3rer; SNAP-derived features in text and JSON formats; DNAproDB

Class

chaperone-RNA

Method

X-ray (1.7 Å)

Summary

Crystal structure of e. coli hfq in complex with au6a RNA and adp

Reference

Wang W, Wang L, Zou Y, Zhang J, Gong Q, Wu J, Shi Y (2011): "Cooperation of Escherichia coli Hfq hexamers in DsrA binding." Genes Dev., 25, 2106-2117. doi: 10.1101/gad.16746011.

Abstract

Hfq is a bacterial post-transcriptional regulator. It facilitates base-pairing between sRNA and target mRNA. Hfq mediates DsrA-dependent translational activation of rpoS mRNA at low temperatures. rpoS encodes the stationary-phase σ factor σ(S), which is the central regulator in general stress response.

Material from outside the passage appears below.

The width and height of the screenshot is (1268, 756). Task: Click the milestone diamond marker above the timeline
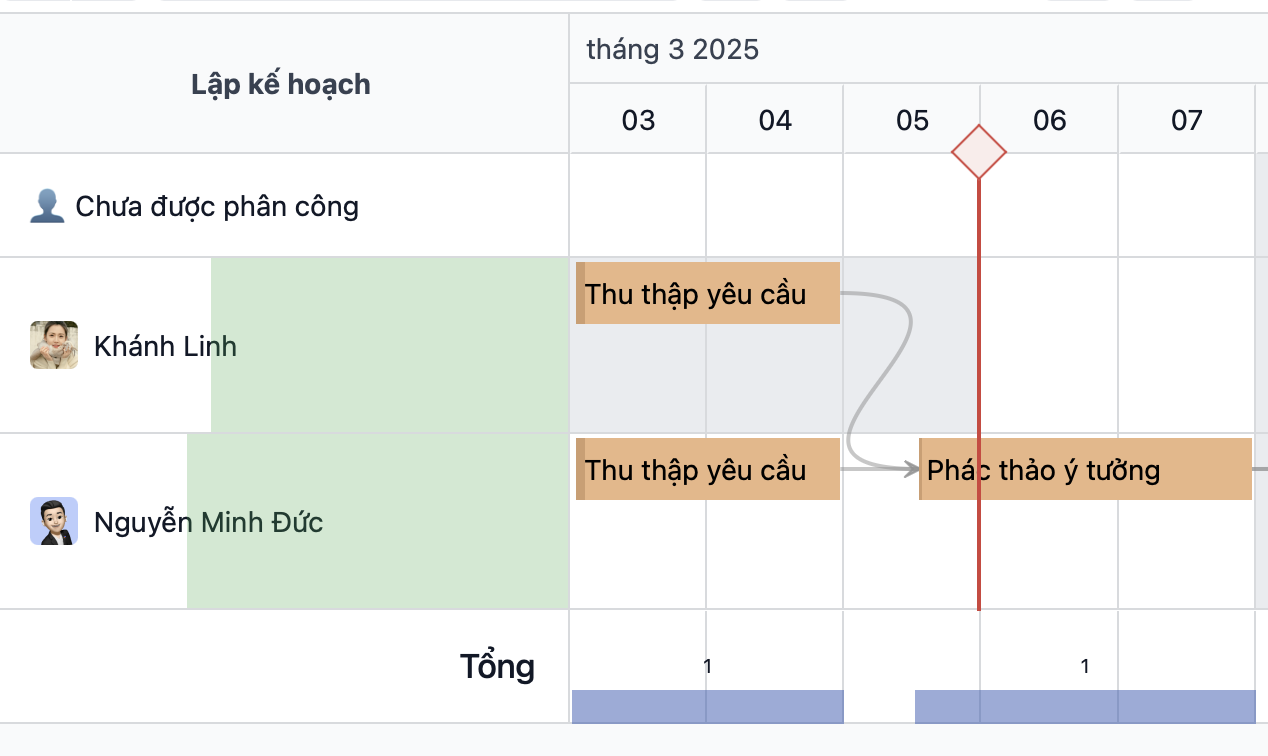click(x=978, y=152)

However, structural information on Hfq-DsrA interaction is not yet available. Although Hfq is reported to hydrolyze ATP, the ATP-binding site is still unknown. Here, we report a ternary crystal complex structure of Escherichia coli Hfq bound to a major Hfq recognition region on DsrA (AU(6)A) together with ADP, and a crystal complex structure of Hfq bound to ADP. AU(6)A binds to the proximal and distal sides of two Hfq hexamers. ADP binds to a purine-selective site on the distal side and contacts conserved arginine or glutamine residues on the proximal side of another hexamer. This binding mode is different from previously postulated. The cooperation of two different Hfq hexamers upon nucleic acid binding in solution is verified by fluorescence polarization and solution nuclear magnetic resonance (NMR) experiments using fragments of Hfq and DsrA. Fluorescence resonance energy transfer conducted with full-length Hfq and DsrA also supports cooperation of Hfq hexamers upon DsrA binding. The implications of Hfq hexamer cooperation have been discussed.